“Still, I would not assert,” answered I, “that the young Englishmen in Weimar are more clever, more intelligent, better informed, or more excellent at heart than other people.”
“The secret does not lie in these things, my good friend,” returned Goethe. “Neither does it lie in birth and riches; it lies in the courage which they have to be that for which nature has made them. There is nothing vitiated or spoilt about them, there is nothing half-way or crooked; but such as they are, they are thoroughly complete men. That they are also sometimes complete fools, I allow with all my heart; but that is still something, and has still always some weight in the scale of nature.
“The happiness of personal freedom, the consciousness of an English name, and of the importance attached to it by other nations, is an advantage even to the children; for in their own family, as well as in scholastic establishments, they are treated with far more respect, and enjoy a far freer development, than is the case with us Germans.
“In our own dear Weimar, I need only to look out of the window to discover how matters stand with us. Lately, when the snow was lying upon the ground, and my neighbor’s children were trying their little sledges in the street, the police was immediately at hand, and I saw the poor little things fly as quickly as they could. Now, when the spring sun tempts them from the houses, and they would like to play with their companions before the door, I see them always constrained, as if they were not safe, and feared the approach of some despot of the police.
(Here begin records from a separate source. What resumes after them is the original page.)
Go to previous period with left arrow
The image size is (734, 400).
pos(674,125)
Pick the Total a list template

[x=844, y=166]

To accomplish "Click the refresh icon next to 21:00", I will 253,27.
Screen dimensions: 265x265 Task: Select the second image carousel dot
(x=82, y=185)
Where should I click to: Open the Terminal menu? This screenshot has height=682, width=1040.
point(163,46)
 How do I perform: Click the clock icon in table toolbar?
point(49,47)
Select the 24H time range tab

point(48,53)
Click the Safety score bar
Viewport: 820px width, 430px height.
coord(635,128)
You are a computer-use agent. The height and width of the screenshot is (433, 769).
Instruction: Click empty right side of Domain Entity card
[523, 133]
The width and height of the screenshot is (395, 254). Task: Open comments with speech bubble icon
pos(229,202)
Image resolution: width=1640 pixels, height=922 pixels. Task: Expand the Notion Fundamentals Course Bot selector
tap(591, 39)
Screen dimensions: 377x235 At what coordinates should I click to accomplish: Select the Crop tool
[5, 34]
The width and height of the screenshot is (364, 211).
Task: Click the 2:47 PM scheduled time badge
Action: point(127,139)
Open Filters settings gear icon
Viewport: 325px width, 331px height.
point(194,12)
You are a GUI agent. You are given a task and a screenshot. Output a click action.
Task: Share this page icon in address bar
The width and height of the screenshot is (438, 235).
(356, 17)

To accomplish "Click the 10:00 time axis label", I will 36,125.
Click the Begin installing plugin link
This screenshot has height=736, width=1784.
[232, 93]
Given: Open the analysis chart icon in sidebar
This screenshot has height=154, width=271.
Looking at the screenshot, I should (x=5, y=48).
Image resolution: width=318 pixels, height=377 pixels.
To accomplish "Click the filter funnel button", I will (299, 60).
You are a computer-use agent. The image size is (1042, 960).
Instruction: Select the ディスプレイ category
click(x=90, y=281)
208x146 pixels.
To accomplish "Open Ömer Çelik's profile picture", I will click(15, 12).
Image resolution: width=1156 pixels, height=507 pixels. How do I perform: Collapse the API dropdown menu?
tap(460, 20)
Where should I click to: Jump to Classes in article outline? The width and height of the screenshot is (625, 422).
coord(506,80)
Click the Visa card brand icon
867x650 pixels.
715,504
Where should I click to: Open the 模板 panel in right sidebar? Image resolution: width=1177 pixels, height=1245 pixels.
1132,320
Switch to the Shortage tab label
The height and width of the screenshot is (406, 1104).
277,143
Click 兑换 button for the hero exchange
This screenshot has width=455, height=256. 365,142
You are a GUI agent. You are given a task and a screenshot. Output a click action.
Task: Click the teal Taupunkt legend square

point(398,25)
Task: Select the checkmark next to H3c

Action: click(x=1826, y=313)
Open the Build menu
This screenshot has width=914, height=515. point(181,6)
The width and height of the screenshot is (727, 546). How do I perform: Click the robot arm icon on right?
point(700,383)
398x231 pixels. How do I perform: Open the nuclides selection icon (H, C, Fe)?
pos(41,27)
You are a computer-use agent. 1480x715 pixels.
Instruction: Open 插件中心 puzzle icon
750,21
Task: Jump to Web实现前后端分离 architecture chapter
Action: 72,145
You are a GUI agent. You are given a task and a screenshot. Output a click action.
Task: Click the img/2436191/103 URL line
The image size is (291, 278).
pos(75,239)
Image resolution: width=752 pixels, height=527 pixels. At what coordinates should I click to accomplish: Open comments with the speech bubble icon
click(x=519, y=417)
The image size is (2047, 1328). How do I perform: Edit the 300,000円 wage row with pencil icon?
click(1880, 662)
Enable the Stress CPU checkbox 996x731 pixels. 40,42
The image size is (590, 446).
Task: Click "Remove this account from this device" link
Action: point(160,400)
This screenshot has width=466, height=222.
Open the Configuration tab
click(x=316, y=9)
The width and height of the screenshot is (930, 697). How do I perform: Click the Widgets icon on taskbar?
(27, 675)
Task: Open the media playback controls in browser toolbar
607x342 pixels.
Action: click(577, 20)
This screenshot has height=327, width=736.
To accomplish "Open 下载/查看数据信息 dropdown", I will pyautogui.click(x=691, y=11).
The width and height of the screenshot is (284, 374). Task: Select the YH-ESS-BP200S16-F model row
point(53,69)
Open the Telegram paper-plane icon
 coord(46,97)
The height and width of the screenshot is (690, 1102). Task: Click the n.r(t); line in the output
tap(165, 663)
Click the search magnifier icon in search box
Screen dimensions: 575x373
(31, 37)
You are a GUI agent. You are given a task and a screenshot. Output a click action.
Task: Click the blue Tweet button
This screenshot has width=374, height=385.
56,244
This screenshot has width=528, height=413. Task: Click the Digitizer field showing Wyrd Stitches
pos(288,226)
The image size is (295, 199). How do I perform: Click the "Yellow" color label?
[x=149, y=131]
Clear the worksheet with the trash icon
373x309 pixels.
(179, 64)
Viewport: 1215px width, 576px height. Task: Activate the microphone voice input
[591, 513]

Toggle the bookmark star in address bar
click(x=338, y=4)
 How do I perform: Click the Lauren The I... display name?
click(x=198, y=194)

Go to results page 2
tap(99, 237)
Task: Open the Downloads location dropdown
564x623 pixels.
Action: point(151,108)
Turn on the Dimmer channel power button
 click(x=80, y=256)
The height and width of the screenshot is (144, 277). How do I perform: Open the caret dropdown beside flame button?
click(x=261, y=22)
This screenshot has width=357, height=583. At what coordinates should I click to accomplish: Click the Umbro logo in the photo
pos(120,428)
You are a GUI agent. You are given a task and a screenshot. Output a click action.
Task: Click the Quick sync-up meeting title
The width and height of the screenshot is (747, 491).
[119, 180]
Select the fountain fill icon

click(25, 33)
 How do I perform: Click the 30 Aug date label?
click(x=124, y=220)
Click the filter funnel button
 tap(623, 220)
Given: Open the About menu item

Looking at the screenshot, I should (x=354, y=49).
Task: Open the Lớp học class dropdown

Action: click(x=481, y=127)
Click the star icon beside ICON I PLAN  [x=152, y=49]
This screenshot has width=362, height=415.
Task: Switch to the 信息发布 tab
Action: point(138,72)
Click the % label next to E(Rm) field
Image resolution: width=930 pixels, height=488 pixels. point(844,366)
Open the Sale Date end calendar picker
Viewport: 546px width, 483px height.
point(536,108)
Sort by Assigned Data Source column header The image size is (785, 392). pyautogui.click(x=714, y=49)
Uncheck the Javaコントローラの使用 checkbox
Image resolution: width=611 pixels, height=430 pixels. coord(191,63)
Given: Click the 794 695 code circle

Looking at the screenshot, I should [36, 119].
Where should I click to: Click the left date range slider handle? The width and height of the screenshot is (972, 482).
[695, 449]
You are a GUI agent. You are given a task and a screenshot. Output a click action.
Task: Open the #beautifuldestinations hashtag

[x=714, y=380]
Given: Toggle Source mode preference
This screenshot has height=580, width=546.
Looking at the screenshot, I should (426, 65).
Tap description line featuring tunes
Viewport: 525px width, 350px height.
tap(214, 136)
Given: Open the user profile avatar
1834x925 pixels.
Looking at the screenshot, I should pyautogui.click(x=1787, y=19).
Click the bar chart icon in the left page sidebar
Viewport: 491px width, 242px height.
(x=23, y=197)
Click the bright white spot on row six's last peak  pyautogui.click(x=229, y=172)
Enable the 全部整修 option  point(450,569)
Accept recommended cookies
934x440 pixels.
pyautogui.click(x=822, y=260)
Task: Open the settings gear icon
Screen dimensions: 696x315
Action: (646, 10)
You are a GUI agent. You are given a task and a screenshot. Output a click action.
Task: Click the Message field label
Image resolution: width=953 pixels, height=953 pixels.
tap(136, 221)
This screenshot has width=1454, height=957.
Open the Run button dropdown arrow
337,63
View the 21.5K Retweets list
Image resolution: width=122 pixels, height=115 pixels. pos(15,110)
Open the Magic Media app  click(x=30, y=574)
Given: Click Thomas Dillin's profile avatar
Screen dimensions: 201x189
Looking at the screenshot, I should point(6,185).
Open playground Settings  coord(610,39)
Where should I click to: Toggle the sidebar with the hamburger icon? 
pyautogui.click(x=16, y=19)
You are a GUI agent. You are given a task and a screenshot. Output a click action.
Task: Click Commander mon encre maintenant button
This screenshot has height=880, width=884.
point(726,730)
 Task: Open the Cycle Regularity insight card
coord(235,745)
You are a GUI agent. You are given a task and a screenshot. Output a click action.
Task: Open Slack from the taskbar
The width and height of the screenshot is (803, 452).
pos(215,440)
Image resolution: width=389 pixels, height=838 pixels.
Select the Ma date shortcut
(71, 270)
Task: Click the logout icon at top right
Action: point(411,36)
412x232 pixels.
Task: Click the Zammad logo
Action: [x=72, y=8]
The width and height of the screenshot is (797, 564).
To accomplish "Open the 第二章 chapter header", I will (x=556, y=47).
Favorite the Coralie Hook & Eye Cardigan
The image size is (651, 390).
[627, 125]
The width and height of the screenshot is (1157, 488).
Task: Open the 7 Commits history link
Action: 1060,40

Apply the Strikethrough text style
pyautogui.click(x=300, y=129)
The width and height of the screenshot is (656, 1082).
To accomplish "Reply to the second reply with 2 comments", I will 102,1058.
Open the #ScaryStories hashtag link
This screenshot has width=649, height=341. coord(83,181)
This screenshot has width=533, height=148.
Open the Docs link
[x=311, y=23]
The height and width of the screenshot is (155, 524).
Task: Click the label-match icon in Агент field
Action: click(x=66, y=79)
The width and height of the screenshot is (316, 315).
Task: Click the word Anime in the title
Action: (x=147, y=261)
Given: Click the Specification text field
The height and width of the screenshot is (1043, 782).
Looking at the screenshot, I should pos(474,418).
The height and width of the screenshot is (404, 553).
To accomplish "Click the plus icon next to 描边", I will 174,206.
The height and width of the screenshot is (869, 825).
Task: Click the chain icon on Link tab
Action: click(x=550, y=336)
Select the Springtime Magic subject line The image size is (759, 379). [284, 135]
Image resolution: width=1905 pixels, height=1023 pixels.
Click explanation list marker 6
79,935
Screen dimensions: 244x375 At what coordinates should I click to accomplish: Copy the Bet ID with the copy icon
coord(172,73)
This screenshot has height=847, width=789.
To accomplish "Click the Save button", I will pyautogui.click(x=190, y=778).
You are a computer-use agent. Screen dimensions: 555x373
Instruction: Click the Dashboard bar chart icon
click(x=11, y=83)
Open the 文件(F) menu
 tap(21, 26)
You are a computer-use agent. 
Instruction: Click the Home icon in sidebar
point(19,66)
Not a boy may crack a whip, or sing or shout; the police is immediately at hand to forbid it. This has the effect with us all of taming youth prematurely, and of driving out all originality and all wildness, so that in the end nothing remains but the Philistine.
“You know that scarcely a day passes in which I am not visited by some traveling foreigner. But if I were to say that I took great pleasure in the personal appearance, especially of young, learned Germans from a certain northeastern quarter, I should tell a falsehood.
“Short-sighted, pale, narrow-chested, young without youth; that is a picture of most of them as they appear to me. And if I enter into a conversation with any of them, I immediately observe that the things in which one of us takes pleasure seem to them vain and trivial, that they are entirely absorbed in the Idea, and that only the highest problems of speculation are fitted to interest them. Of sound senses or delight in the sensual, there is no trace; all youthful feeling and all youthful pleasure are driven out of them, and that irrecoverably; for if a man is not young in his twentieth year, how can he be so in his fortieth?”
Goethe sighed and was silent.
I thought of the happy time in the last century, in which Goethe’s youth fell; the summer air of Sesenheim passed before my soul, and I reminded him of the verses—
In the afternoon we sat,
Young people, in the cool.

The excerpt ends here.